Desde los años 90, las patentes que tienen que ver con la vigilancia se han multiplicado por cinco. Los países líderes en el sector son Estados Unidos y China y las instituciones principales son grandes tecnológicas, como Microsoft, y centros universitarios con tradición de investigación militar, como la Universidad Carnegie Mellon o el Massachusetts Institute of Technology (MIT). «Que todo se está aplicando a la vigilancia es un secreto a voces en el sector», afirma Pratyusha Ria Kalluri, investigadora en ciencias computacionales de la Universidad de Stanford y coautora del trabajo. «Pero esa no es la imagen que se proyecta. Por ejemplo, Google presenta la visión por computador como algo para investigar el cáncer y el cambio climático», añade.
Las aplicaciones inocuas incluyen la detección de patrones en imágenes médicas o satelitales, el diseño de proteínas o los coches autónomos. También hay otros usos potencialmente positivos, como la identificación de criminales o terroristas. Pero Kalluri advierte de que hay un enorme potencial de control autoritario. «Protestar o resistir de forma segura, o incluso existir sin ser observados, va a ser cada vez más difícil.

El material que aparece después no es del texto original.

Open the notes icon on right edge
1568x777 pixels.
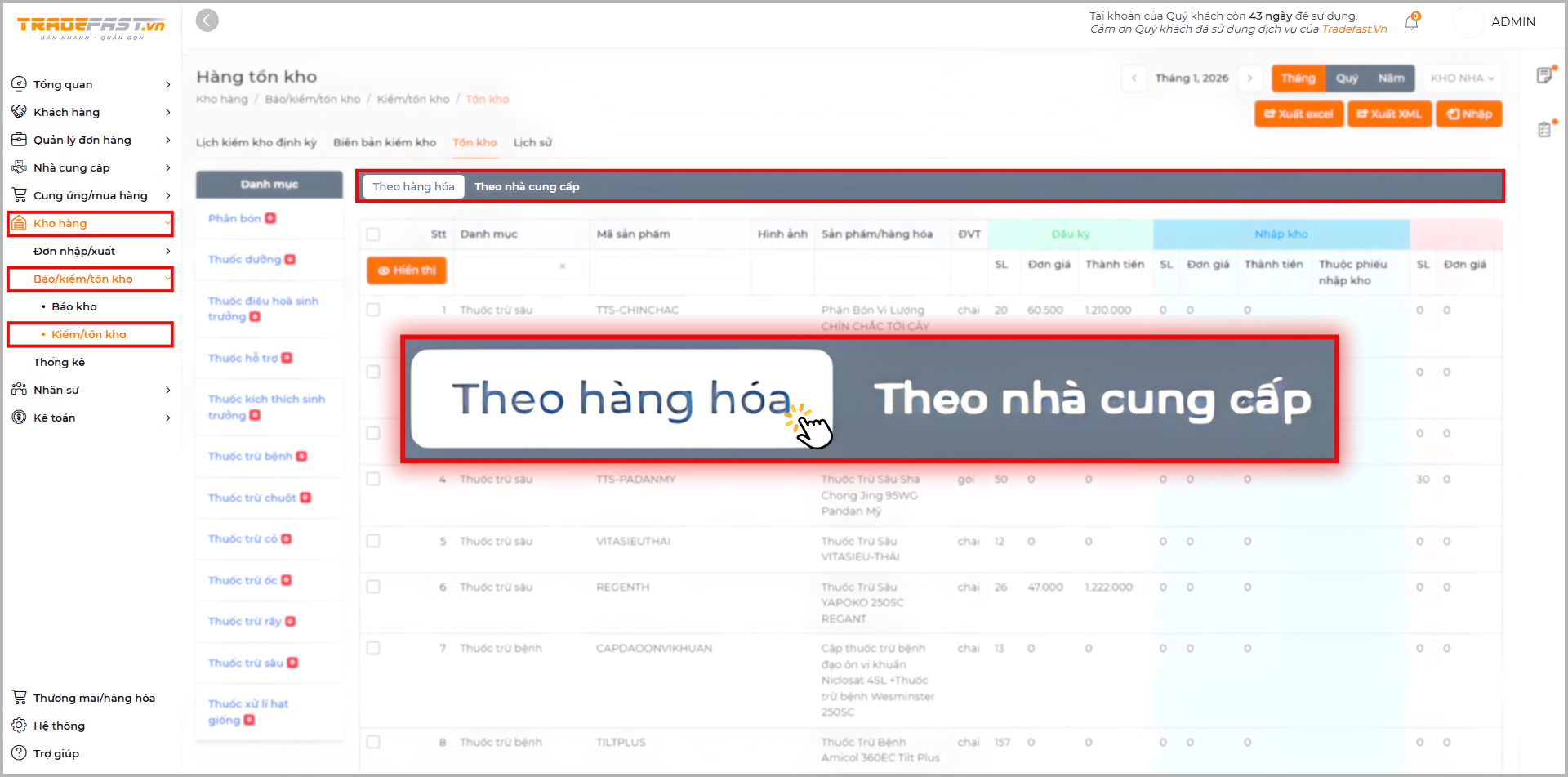[x=1544, y=75]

La autocensura empieza cuando alguien es consciente de que es observado», explica.
La cuestión no es hipotética. Kalluri cita los usos de la visión por computador por parte de las Fuerzas Armadas israelís en Gaza y por parte del Servicio de Inmigración y Control de Aduanas en Estados Unidos. Londres, Hong Kong y San Francisco han desplegado redes de cámaras potenciadas por IA. Los escáneres de cara de los aeropuertos también emplean la visión por computador. Y esta tecnología también está presente en los móviles, desde los sistemas de desbloqueo por reconocimiento facial hasta los programas que ordenan las fotos. «A menudo la vigilancia es invisible. Si te paran en un aeropuerto no sabrás si es porque te ha detectado un sistema de visión por computador», observa Orestis Papakyriakopoulos, profesor de computación social en la Universidad Politécnica de Múnich.
«En los últimos años, el sector ha sufrido un giro hacia las aplicaciones», afirma Javier Vázquez Corral, investigador del Centro de Visión por Computador. «La clave ha sido el aprendizaje profundo», explica. Vázquez se refiere al sistema con el cual la IA puede aprender a detectar patrones entrenándose con una gran cantidad de datos. Este giro aplicado ha atraído la industria.
A ello se añade el auge del militarismo. A raíz de la guerra en Ucrania, ha caído el tabú de la investigación militar en las instituciones públicas europeas. «Igual que existe el acuerdo para la no proliferación de armas nucleares, debería haber un tratado contra los usos nocivos de la visión por computador», afirma. Vázquez confía en el reglamento sobre la IA de la Unión Europea.
Para manipular una agente biológico necesitas un permiso. Al contrario, cualquiera puede bajarse un modelo de visión por computador e instalarlo en una cámara. Una diferencia importante con la ciencia nuclear es que científicos como Einstein se movilizaron para alertar de sus riesgos, mientras hay poco activismo entre los expertos en IA. Papakyriakopoulos cree que se podrían diseñar tecnologías más respetuosas con la privacidad. Kalluri pide más claridad y más reflexión ética en las publicaciones académicas.